» PAGE EXCERPT
+---+

There’s no doubt that there is still quite a way to go to bridge the gap between the two countries, but Bahamas Association of Athletic Associations’ (BAAA) President Mike Sands is of a firm belief that they are on the right track, and with The Bahamas hosting the CARIFTA track and field event next year, that will be the perfect time to show the region that The Bahamas is indeed capable of challenging Jamaica.

The Bahamas won 40 medals this year, and next year the country turns 40-years-old as an independent nation. The time is now to make a statement, and Sands has a plan in place to do just that.

“We have to do a major talent search,” said Sands. “With us hosting CARIFTA, there are definitely some areas that we are looking at. This is going to be the quick start of our rebuilding program, to ensure that we will have a good representation of field and track events next year, and ensure that our kids are performing at their best at home.”

Sands said that there is tremendous talent in the Family Islands waiting to be discovered, and the BAAA has to tap into that resource pool deeply in order to make inroads in the national development program. This year, five of the CARIFTA athletes hailed from the Family Islands. Four of those five, namely Denzel Pratt, Keianna Albury, Kristina Knowles and Andre Colebrook, came from Eleuthera. The other, Tamara Myers, hails from Andros. Four of those five athletes won medals, three individually.

“It’s all about being able to identify the talent and diamonds that we have in the rough,” said Sands. “A lot more emphasis has to be put on the Family Islands. There are five athletes from the Family Islands on this team who are doing extremely well, but in the overall picture, this team is more than 90 percent Nassau and Grand Bahama.

“The young sprinter from Eleuthera made a meaningful contribution and there is the young man who finished third in the javelin, and there is also the Knowles girl just to name a few. We recognize that there are things that need to be done. We have to get the financial support so that we can get into the Family Islands and seek out the talent that is there,” he added.

Over the years, a number of athletes who have excelled for The Bahamas, both in the junior and senior ranks, were from the Family Islands. There are athletes like Eleutheran Chris Brown, Savetheda Fynes and Troy McIntosh, from Abaco, the late Vernetta Rolle, from Long Island, and Androsian Carl Oliver just to name a few. Somehow the national program hasn’t developed Family Islands as consistently as it should of, but there is little doubt that an abundance of untouched talent lies in the nooks and crannies of our islands.

Be that as it may, this year’s celebration is all about this year’s very strong team. The Bahamas last won 14 gold medals at CARIFTA in 1986, and hadn’t won as much as 40 total medals since 1984.

What more can be said of Anthonique Strachan!

For just the fifth time since the inception of the CARIFTA, an athlete repeated as the winner of the Austin Sealey award. Triple gold medalist Strachan is also the second Bahamian to accomplish that honor, joining Laverne Eve who won the awards in 1982 and 1983.

The entire team lived up to its billing as one of the best Bahamian junior units ever assembled, and now the challenge will be if they duplicate that tremendous feat at home, inside the new Thomas A. Robinson National Stadium, next year.

+---+

» THE EXERCISE
In the CARIFTA article, which earlier Bahamian athlete had also won the Austin Sealey award twice?

» DATASET SECTION
+---+

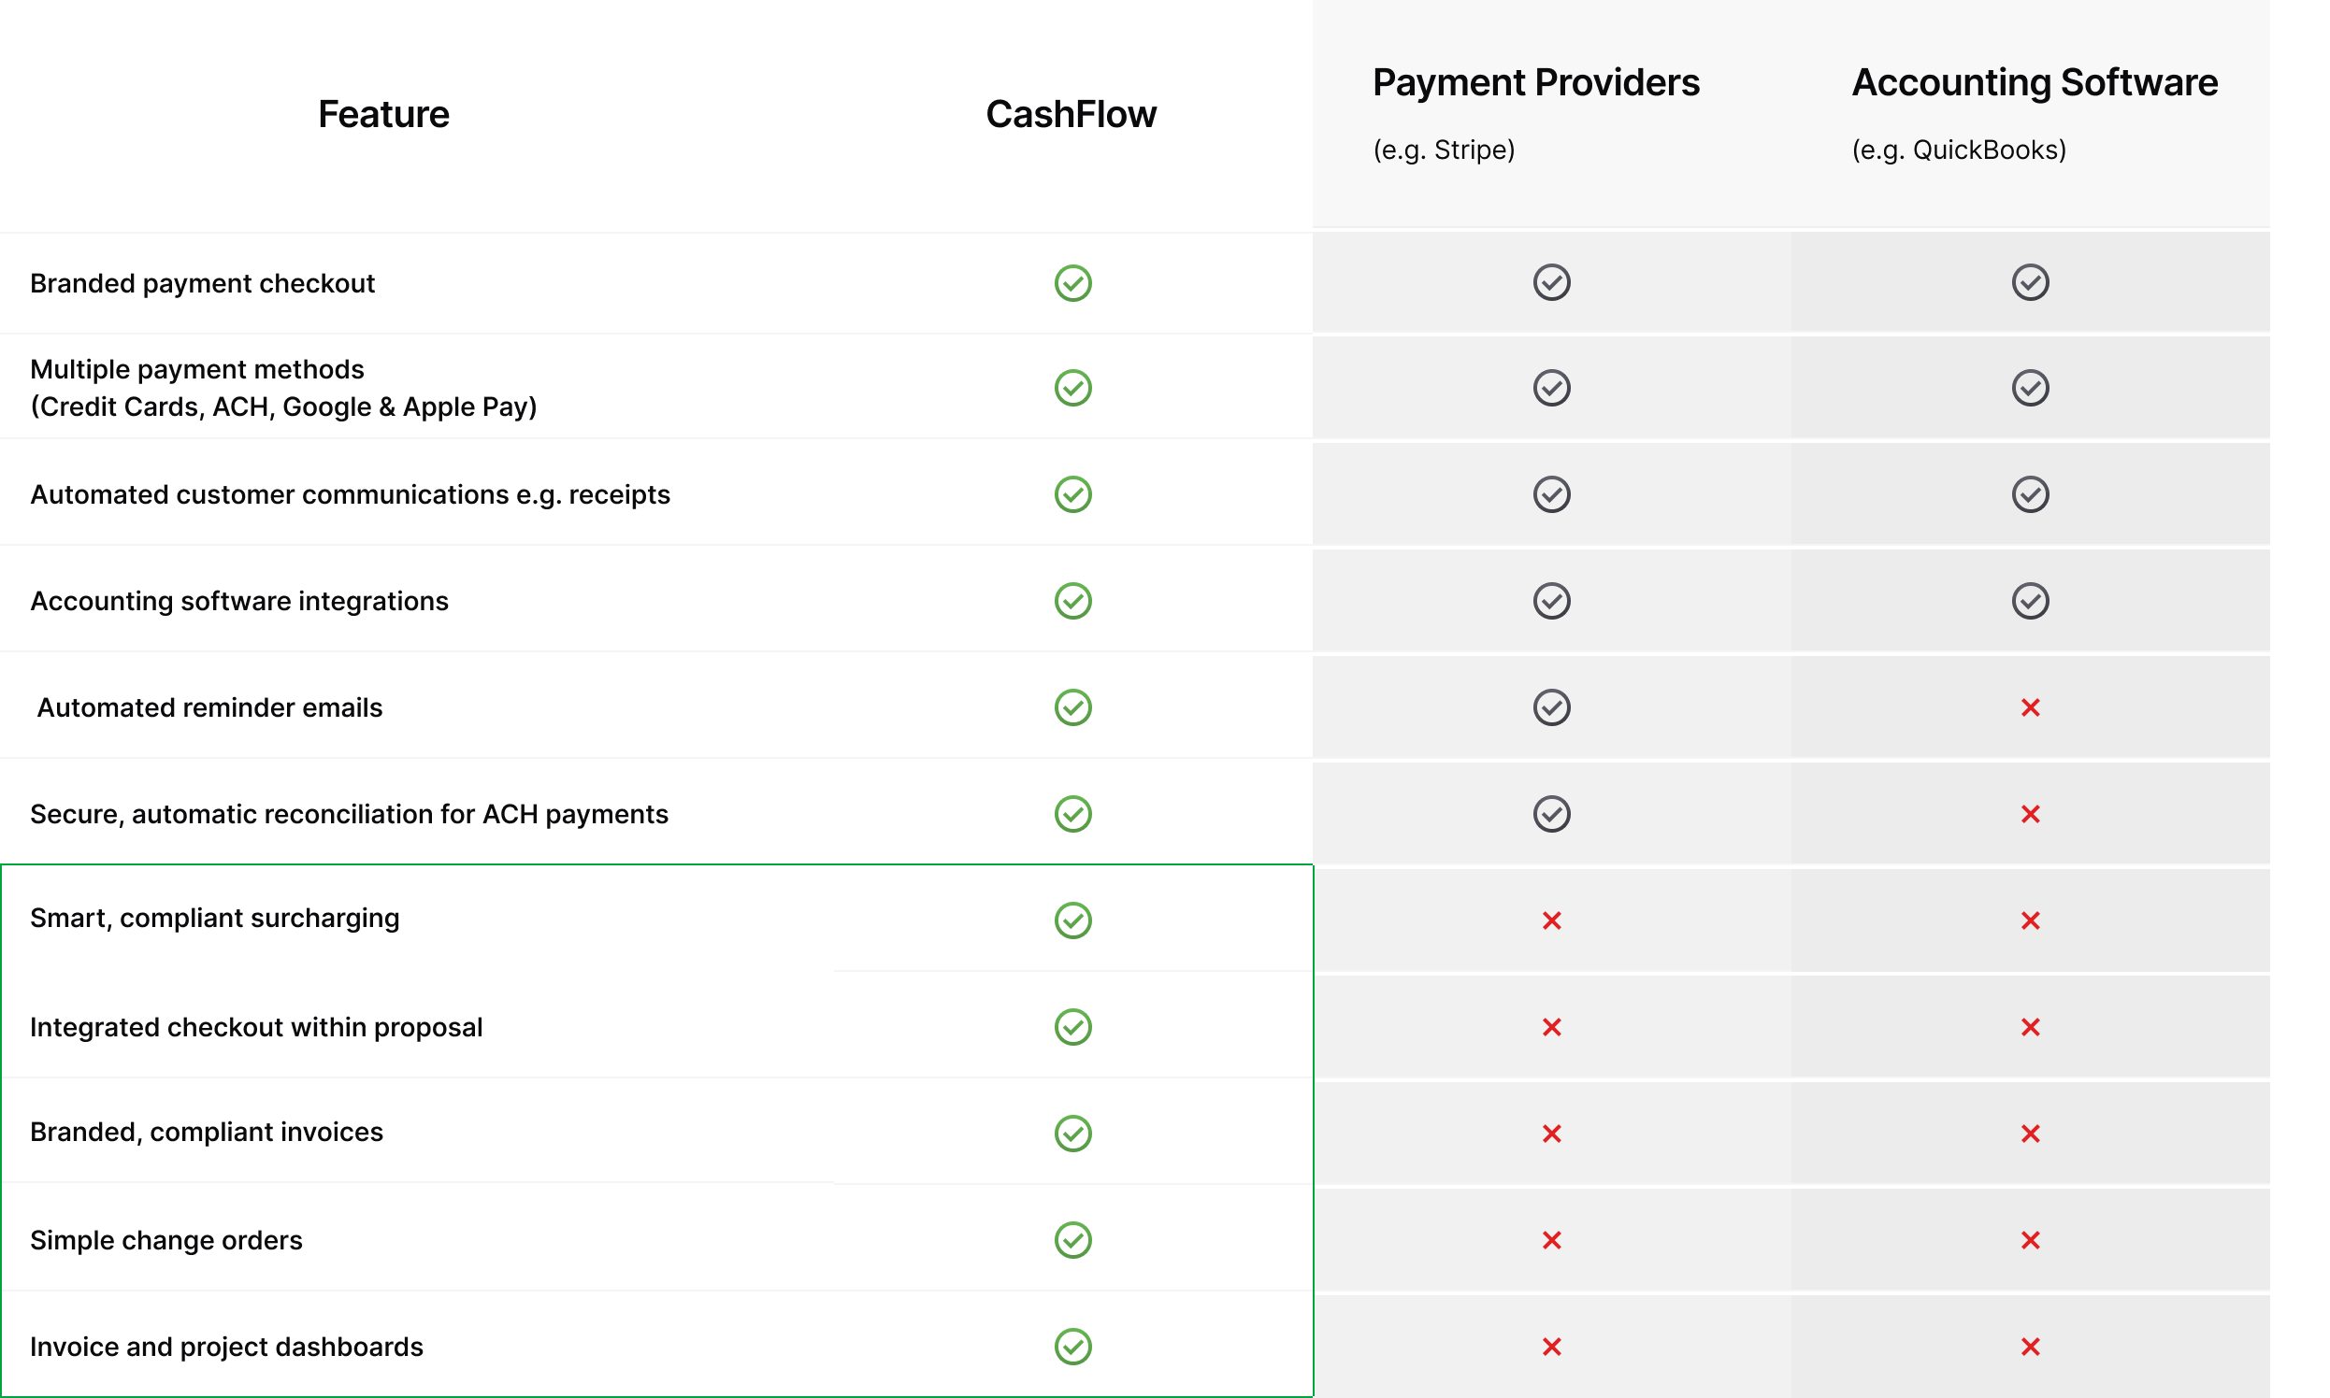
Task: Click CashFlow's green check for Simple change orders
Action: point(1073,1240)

+---+

» RESULT BELOW
Laverne Eve, who won it in 1982 and 1983.